Your assignment: Across the whole listing, filter for the string "agent" and copy every line that has it.

(Entries supplied begins)

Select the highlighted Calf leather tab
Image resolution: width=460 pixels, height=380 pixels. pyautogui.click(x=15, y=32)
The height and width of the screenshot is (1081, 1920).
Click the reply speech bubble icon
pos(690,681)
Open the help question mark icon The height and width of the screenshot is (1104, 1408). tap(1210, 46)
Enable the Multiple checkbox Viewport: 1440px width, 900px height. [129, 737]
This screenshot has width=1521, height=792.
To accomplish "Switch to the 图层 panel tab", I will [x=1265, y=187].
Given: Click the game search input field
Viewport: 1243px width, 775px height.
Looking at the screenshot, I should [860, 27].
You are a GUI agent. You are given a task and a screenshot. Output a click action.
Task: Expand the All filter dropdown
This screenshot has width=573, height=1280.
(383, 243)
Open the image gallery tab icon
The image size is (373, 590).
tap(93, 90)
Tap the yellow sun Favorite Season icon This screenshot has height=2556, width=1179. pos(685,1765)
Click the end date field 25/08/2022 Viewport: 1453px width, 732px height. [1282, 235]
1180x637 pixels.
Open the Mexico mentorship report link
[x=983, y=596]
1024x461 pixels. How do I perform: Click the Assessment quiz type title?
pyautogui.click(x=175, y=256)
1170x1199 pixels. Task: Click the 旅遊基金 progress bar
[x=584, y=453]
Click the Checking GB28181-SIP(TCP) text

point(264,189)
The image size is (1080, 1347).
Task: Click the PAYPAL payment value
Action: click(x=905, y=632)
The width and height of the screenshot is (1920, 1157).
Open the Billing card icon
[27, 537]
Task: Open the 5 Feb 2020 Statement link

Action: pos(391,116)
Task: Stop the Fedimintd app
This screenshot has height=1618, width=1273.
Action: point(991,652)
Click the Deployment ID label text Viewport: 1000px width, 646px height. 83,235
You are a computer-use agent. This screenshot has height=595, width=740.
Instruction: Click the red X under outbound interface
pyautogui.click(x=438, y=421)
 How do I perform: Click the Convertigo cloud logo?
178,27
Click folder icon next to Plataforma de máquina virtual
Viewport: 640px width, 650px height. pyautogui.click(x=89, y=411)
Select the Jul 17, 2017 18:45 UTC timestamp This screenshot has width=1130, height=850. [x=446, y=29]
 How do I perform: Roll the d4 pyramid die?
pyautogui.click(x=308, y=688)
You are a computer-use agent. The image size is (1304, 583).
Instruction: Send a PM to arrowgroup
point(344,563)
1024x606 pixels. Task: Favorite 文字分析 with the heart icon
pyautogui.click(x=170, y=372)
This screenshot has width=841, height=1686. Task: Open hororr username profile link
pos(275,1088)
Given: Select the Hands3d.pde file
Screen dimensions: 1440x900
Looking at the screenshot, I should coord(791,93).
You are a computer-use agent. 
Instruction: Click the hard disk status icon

(Entries supplied ends)

Completed exercise:
You are a GUI agent. You are given a task and a screenshot. Output a click action.
You are a computer-use agent. This screenshot has height=595, width=740.
You are a computer-use agent. The image size is (1304, 583).
You are a computer-use agent. 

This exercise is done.